Sunday, Sept. 26, 1999 | 9:32 a.m.
When Jim Helfrich lands his Cessna 210 at the North Las Vegas Airport, he sees something far different from what was an oasis nearly 40 years ago.
What was once a small airport in the middle of nowhere has become the second busiest airport in the state in terms of takeoffs and landings, with homes and businesses butting up close against the perimeter.
The North Las Vegas Airport is experiencing a soaring amount of air traffic and is set for expansion in the coming months. According to FAA control tower operations, the number of takeoffs and landings at the North Las Vegas Airport peaked in 1995, at 124,546. The number has since fluctuated, resting at 103,828 for 1998.
In light of two recent airplane crashes, one of which killed a pilot and his wife when their single-engine Mooney crashed into a home, some northwest Las Vegas residents living under the airport's flight paths are concerned about the volume of air traffic over their homes and the likelihood of more accidents.
Elizabeth Myers, who owns a home near Decatur Boulevard and Cheyenne Avenue, says the sound of plane engines has become such an everyday part of her life that she can't help but brace herself for a possible crash.
"Those planes come roaring over my house all morning. Sometimes they're flying so low, I think they're going to clip my house," she said, pointing to her stucco roof. "Plus, there's just too much racket."
The airport in North Las Vegas provides an alternative for small aircraft owners and entices them away from McCarran (International Airport), said Randy Walker, director of aviation for Clark County.
The reason is simple: Little planes and big planes don't mix, he said.

DATASET EXTRACT:

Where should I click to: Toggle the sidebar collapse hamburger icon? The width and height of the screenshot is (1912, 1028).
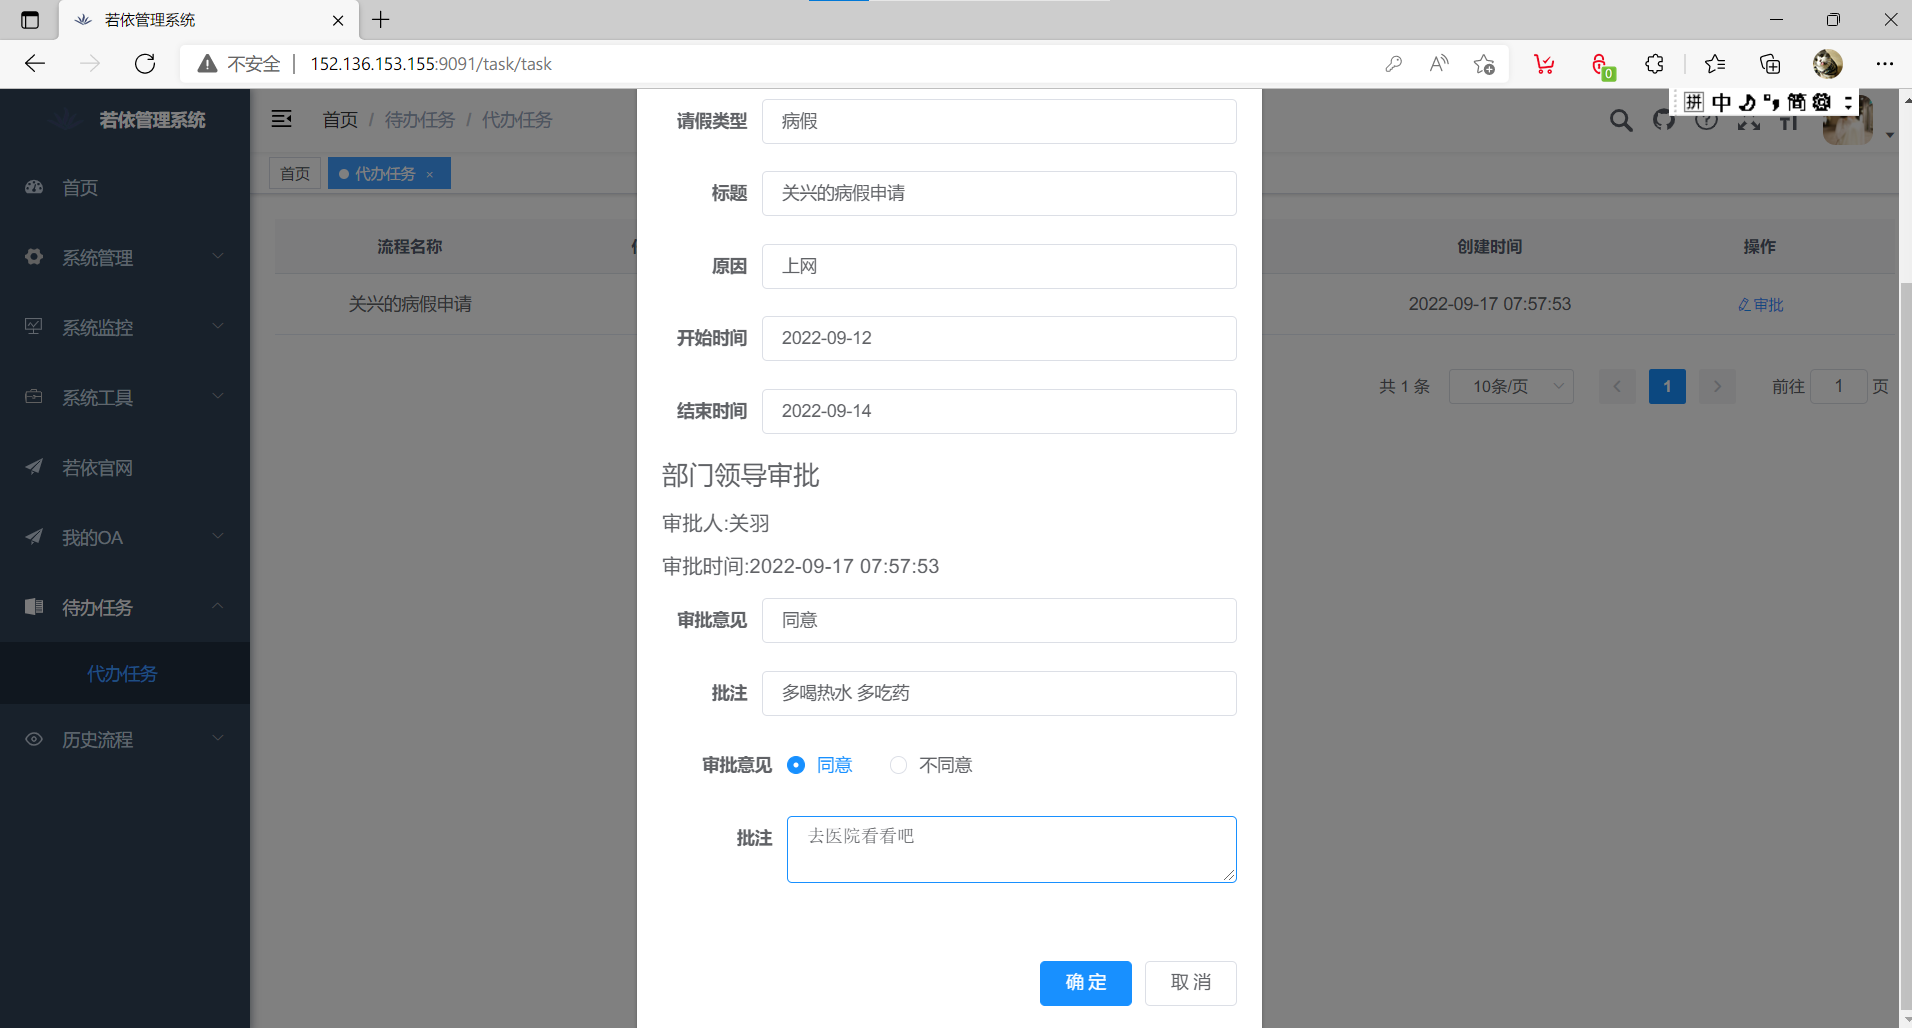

THE PROBLEM: Print the passage of the North Las Vegas Airport article above between "Elizabeth Myers, who" and "for Clark County.", inclusive.

THE OUTPUT:
Elizabeth Myers, who owns a home near Decatur Boulevard and Cheyenne Avenue, says the sound of plane engines has become such an everyday part of her life that she can't help but brace herself for a possible crash.
"Those planes come roaring over my house all morning. Sometimes they're flying so low, I think they're going to clip my house," she said, pointing to her stucco roof. "Plus, there's just too much racket."
The airport in North Las Vegas provides an alternative for small aircraft owners and entices them away from McCarran (International Airport), said Randy Walker, director of aviation for Clark County.